Muchas comunidades locales se movilizan para reverdecer los barrios populares, pero cuando lo logran, pasado un tiempo, las dinámicas del mercado inmobiliario vuelven a empujarlas a entornos menos atractivos. ¿Cómo combatir esta situación?
Hay que explicitar un problema que existe, que tiene que ver con la gentrificación. El mayor poder adquisitivo es una dinámica que opera en las ciudades, pero este riesgo no puede abocarnos a la parálisis. Ahora nos encontramos con mucha gente que no quiere que construyan un metro cerca de donde viven ni un parque, porque eso aumentará los alquileres del lugar, pero hay que mejorar la calidad de vida de la gente, si no, podemos acabar en una espiral en la que reivindicamos vivir peor para que no nos reemplacen. Hay que hacer transformaciones urbanas ágiles, no podemos caer en la parálisis. Sí, hay riesgos, cualquier tipo de intervención puede tener contradicciones, por eso hay que pedir a las administraciones públicas un mayor compromiso para que estas prácticas no se den. Que haya estrategia que inhiba al mercado de tratar de acaparar las mejoras, porque las zonas verdes y los huertos por sí solos no gentrifican.
«Hay que mejorar la calidad de vida de la gente, si no, podemos acabar en una espiral en la que reivindicamos vivir peor para que no nos reemplacen»
De las muchas experiencias urbanas transformadoras que recoge el libro, ¿por cuál siente especial querencia?

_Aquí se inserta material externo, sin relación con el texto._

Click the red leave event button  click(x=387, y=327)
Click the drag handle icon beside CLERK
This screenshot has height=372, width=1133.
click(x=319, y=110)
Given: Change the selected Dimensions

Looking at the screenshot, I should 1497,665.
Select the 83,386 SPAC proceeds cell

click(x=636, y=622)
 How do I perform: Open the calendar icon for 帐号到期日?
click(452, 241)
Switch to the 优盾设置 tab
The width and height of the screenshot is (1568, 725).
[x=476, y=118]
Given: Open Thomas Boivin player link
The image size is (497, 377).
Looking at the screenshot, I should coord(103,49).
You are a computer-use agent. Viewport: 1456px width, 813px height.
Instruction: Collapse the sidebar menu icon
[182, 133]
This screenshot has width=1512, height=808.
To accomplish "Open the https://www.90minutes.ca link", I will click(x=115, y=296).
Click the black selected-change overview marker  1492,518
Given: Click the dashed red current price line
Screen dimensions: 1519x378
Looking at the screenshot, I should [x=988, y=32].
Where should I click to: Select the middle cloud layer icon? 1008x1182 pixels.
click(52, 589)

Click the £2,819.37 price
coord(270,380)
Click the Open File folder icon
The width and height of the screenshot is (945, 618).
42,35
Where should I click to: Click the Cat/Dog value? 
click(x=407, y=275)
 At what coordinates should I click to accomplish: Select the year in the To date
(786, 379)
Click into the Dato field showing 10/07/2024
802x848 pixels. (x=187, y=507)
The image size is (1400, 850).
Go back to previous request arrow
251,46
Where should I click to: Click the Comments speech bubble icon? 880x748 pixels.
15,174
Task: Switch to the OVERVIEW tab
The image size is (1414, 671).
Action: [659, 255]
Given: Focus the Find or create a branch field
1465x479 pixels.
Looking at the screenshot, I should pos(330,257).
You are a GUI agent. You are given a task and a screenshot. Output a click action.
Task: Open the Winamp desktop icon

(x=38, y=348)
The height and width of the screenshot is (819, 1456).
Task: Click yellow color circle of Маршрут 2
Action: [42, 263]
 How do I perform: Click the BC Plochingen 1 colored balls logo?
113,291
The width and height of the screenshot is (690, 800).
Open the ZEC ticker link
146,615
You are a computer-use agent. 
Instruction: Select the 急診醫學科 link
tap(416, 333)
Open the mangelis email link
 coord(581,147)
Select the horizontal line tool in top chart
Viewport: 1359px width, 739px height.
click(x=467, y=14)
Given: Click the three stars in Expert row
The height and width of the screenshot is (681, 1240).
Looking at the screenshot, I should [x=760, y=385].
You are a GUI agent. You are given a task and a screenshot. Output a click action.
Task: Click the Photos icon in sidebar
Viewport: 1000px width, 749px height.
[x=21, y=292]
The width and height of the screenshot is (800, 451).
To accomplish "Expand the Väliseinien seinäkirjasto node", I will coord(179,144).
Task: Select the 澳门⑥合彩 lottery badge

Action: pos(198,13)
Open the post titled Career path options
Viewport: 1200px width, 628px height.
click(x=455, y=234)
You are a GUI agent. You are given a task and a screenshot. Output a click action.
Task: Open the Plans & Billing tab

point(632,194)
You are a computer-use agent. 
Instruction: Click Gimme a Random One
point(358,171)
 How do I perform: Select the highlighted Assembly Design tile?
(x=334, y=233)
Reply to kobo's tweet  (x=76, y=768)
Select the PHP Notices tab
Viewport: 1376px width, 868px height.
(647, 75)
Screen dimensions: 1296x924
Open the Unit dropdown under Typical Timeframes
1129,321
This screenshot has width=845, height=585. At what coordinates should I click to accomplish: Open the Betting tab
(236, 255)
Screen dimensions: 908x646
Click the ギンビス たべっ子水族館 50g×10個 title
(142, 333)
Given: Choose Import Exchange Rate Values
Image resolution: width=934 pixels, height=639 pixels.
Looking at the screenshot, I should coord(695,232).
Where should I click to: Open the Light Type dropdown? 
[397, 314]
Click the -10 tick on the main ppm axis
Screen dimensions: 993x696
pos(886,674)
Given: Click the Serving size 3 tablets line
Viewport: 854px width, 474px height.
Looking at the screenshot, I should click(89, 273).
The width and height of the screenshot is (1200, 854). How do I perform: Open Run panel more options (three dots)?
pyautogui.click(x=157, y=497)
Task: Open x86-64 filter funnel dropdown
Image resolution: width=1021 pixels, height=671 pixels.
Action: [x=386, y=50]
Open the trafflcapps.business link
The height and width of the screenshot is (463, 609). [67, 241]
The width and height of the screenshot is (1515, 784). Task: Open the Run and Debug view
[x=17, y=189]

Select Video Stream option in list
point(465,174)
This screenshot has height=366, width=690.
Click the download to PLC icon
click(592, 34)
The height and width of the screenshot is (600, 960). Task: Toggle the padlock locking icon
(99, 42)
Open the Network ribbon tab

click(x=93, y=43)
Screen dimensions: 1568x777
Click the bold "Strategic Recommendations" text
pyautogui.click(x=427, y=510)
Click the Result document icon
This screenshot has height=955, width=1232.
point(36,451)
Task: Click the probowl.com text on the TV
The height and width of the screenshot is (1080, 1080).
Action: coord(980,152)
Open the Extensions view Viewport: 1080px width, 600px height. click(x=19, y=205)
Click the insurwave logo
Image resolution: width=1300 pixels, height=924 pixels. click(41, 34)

Hay muchas… Tengo un especial interés por Detroit: la capacidad que ha tenido una ciudad como esa, en banca rota municipal, con un colapso sociourbanístico radical, con una crisis de unas dimensiones no conocidas en ciudades occidentales, de reinventarse a partir de la agricultura urbana, encontrando en ella una de las piezas para refundarse y reorganizarse, para satisfacer las necesidades de la gente que se ha visto obligada a quedarse cuando la mitad de la población huyó, es algo realmente inspirador. Crearon agrobarrios, consiguiendo una regeneración urbana a partir de entender que la agricultura urbana podía ser un espacio capaz de rehabilitar un barrio, tanto en lo social como lo económico.
¿Qué los huertos urbanos se ubiquen en las periferias de las ciudades es solo una cuestión urbanística?
Hay un factor urbanístico, es cierto: los centros de las ciudades son barrios mucho más compactos, más consolidados urbanísticamente, y los márgenes, las periferias, cuentan con más espacios. Por otro lado, a las afueras de los centros las zonas están más empobrecidas y los tejidos asociativos son más fuertes, más densos, y el interés por estas cuestiones está más representado. Además, este tipo de iniciativas son muy inclusivas, y hay una mayor diversidad cuanto más nos alejamos de los centros.